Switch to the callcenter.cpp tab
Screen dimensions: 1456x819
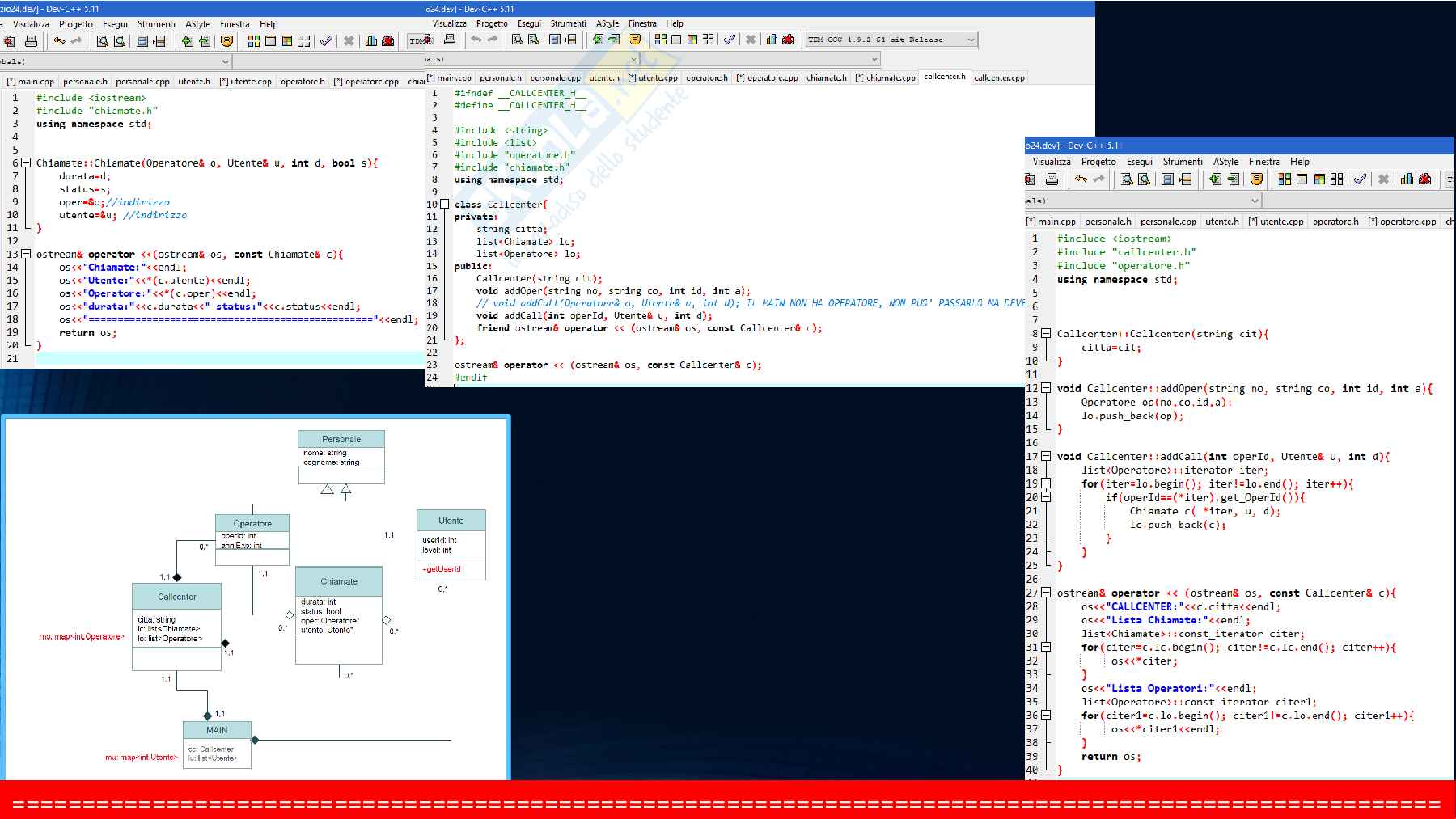[999, 78]
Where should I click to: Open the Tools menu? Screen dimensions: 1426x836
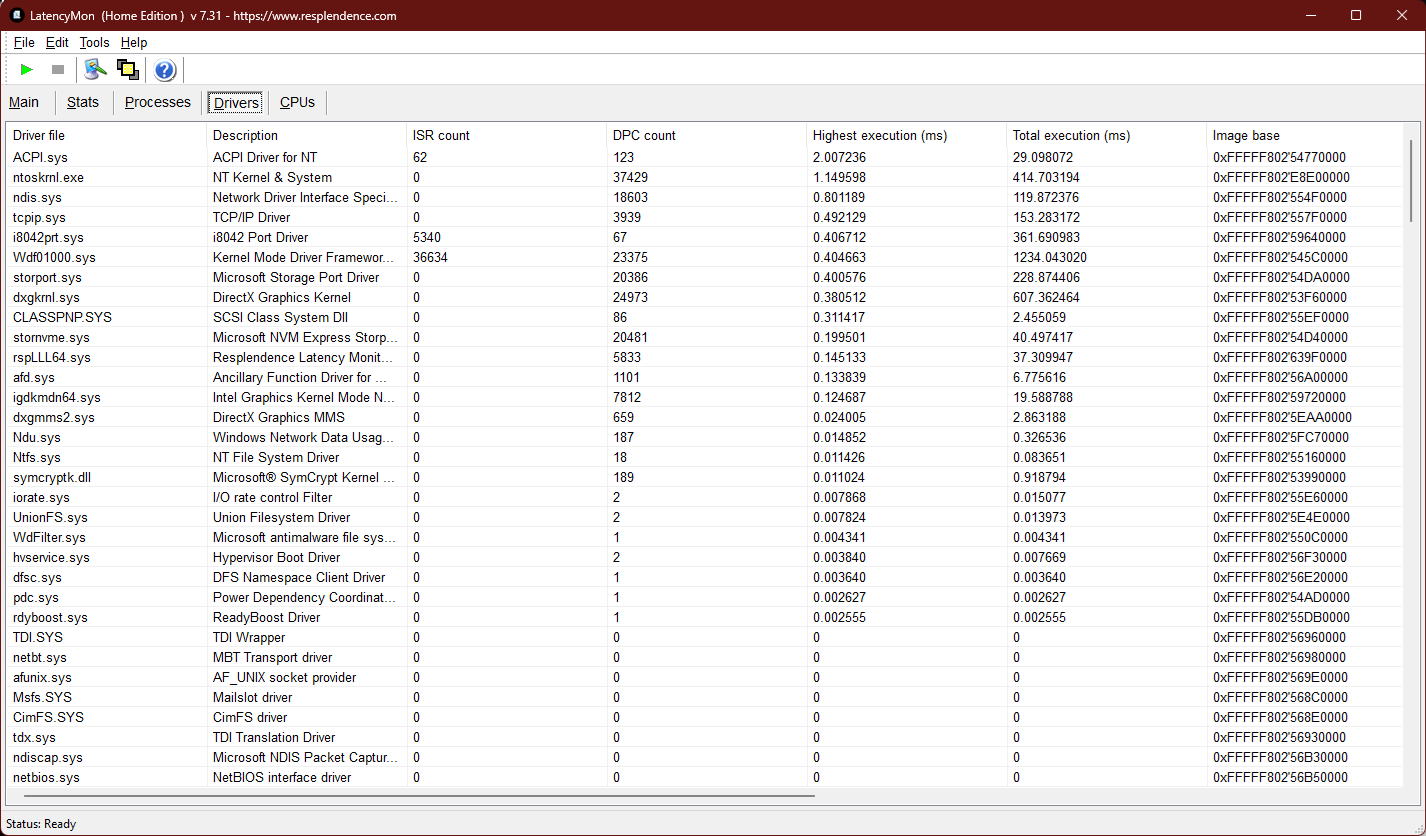click(94, 43)
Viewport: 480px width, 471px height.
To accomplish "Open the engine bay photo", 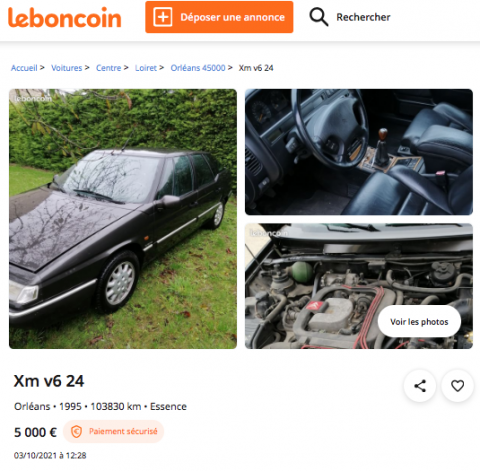I will [359, 286].
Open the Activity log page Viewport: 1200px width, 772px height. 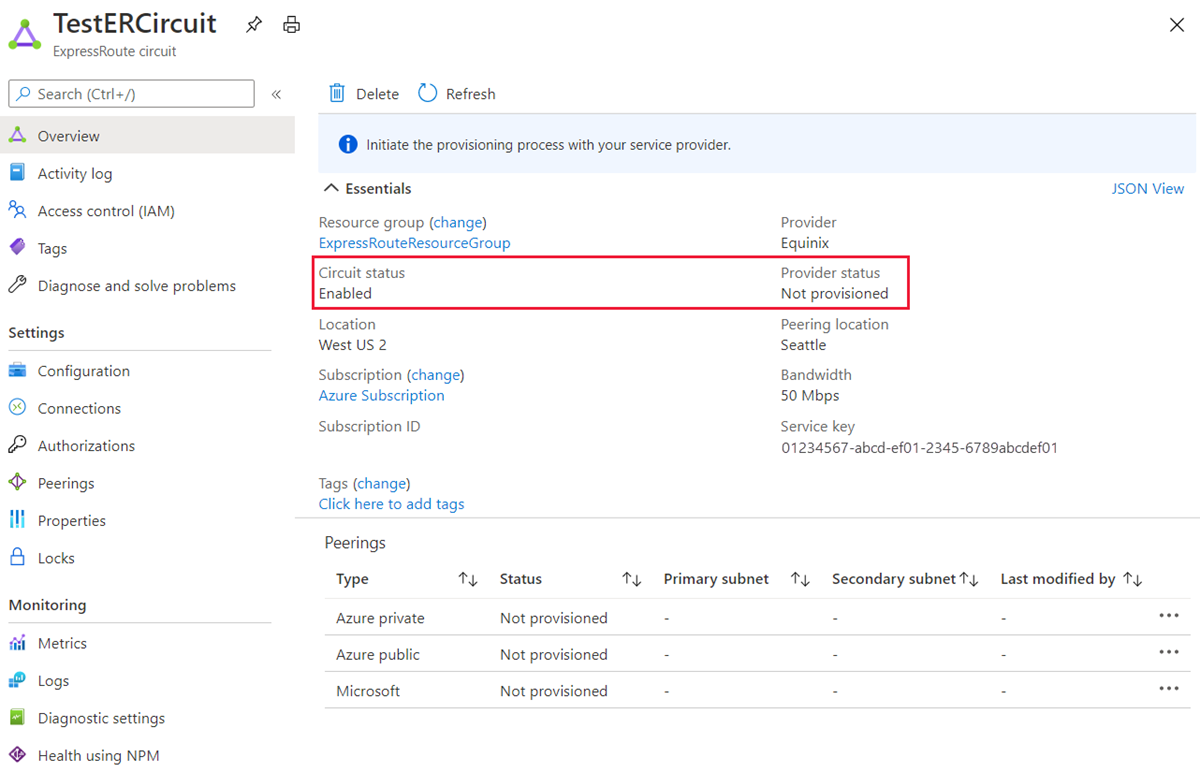(x=75, y=173)
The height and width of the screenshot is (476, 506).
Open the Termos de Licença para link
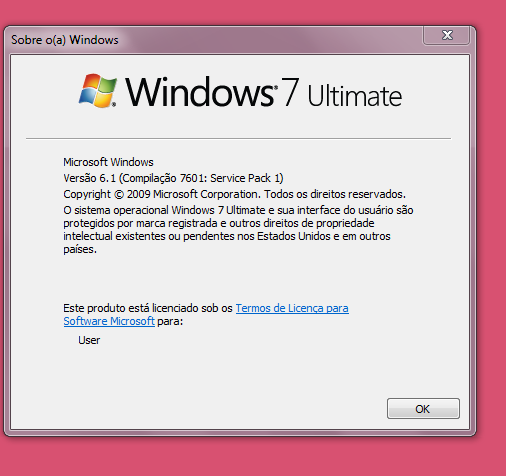[292, 308]
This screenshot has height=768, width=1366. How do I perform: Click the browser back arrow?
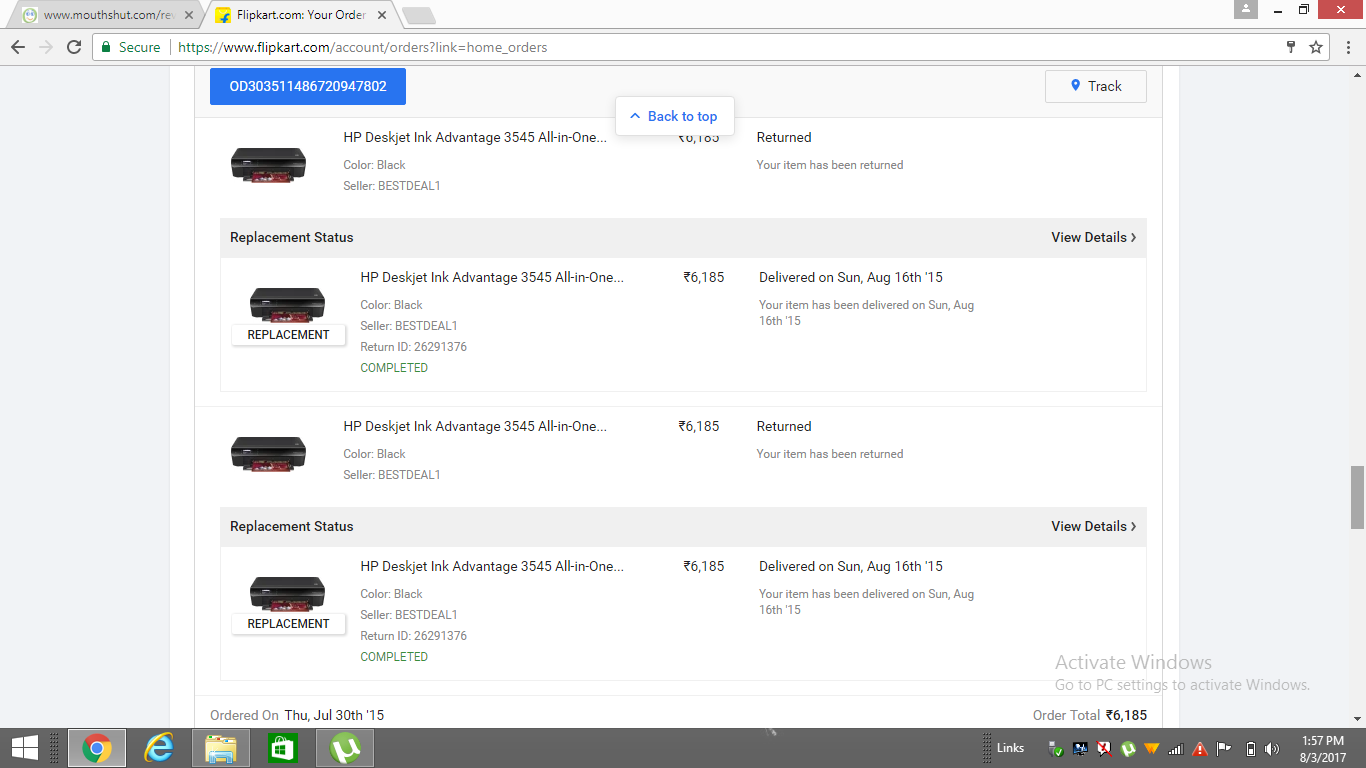pos(18,47)
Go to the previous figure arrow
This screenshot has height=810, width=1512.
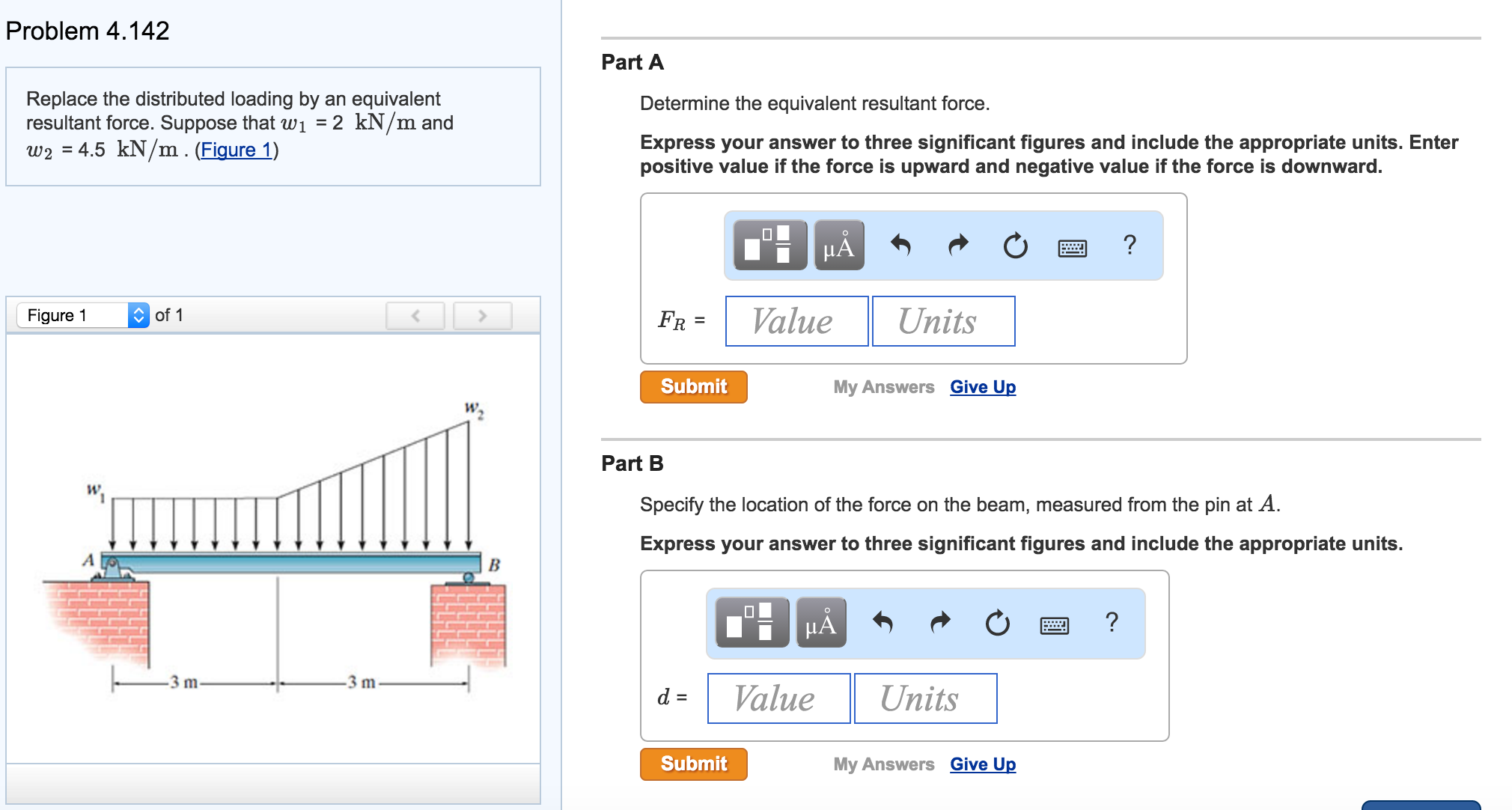pos(415,316)
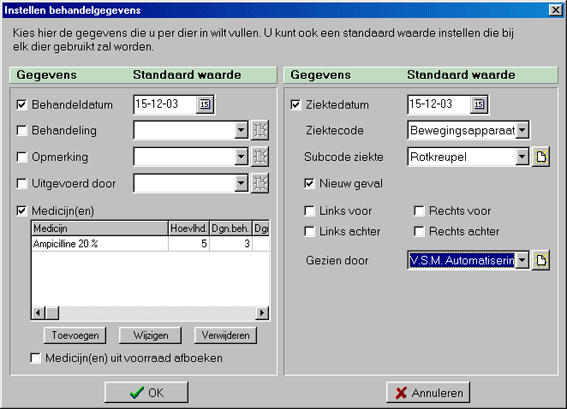
Task: Open the Ziektedatum calendar picker icon
Action: click(x=479, y=105)
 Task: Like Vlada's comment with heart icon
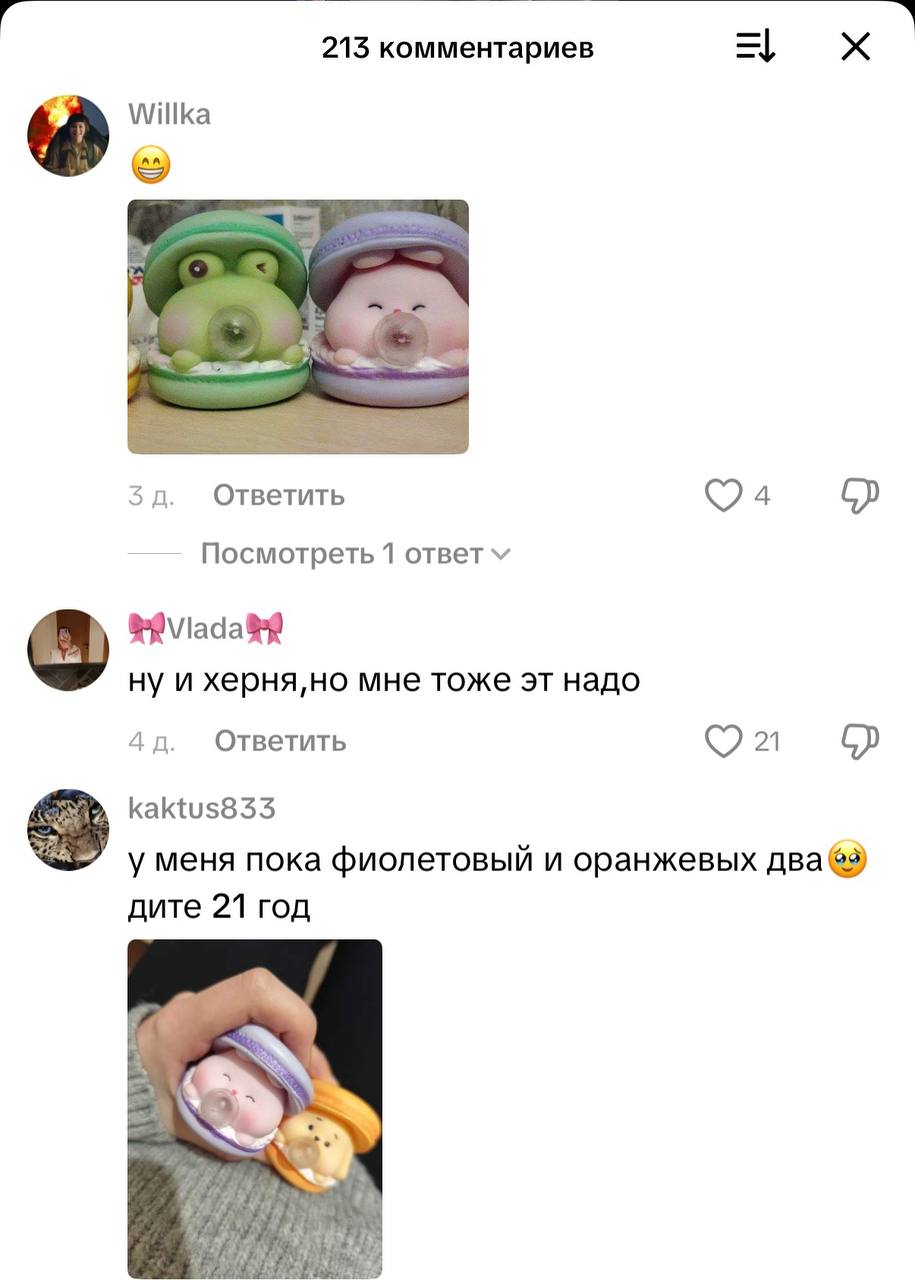click(723, 741)
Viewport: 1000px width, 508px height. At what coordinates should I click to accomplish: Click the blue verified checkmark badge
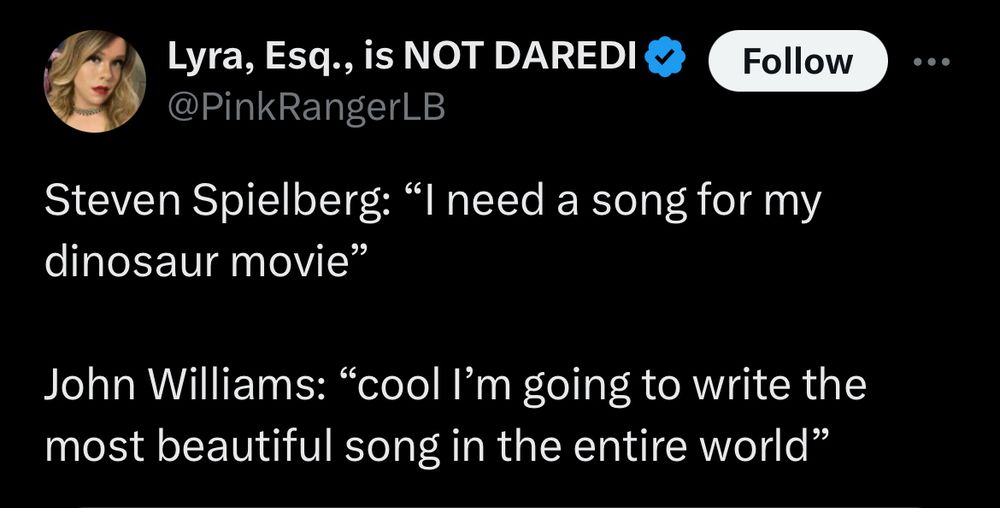click(665, 58)

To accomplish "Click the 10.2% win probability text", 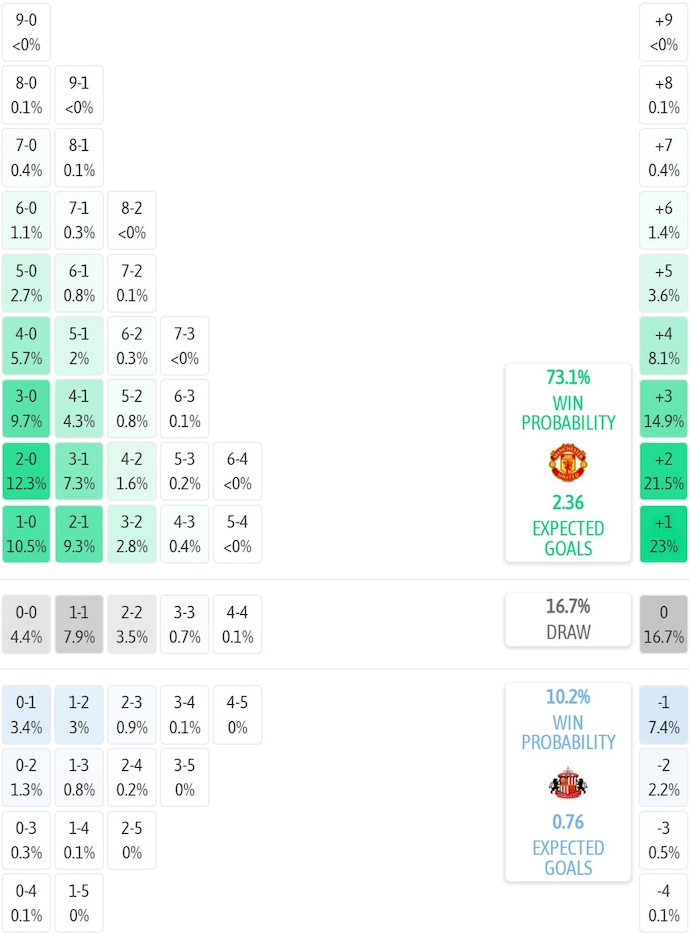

• • • • •

## YOUR TASK
In the records above, locate the line containing "This screenshot has height=768, width=1366.", then copy exactly that line and every line after it through the end, omitting pictures.

## SOLUTION
This screenshot has height=768, width=1366. How do I perform: Click the browser back arrow?
pos(18,47)
Go to the previous figure arrow
This screenshot has height=810, width=1512.
pos(415,316)
Task: Open the Ziektedatum calendar picker icon
Action: click(x=479, y=105)
 Task: Like Vlada's comment with heart icon
click(723, 741)
Viewport: 1000px width, 508px height. At what coordinates should I click to accomplish: Click the blue verified checkmark badge
click(665, 58)

To accomplish "Click the 10.2% win probability text", 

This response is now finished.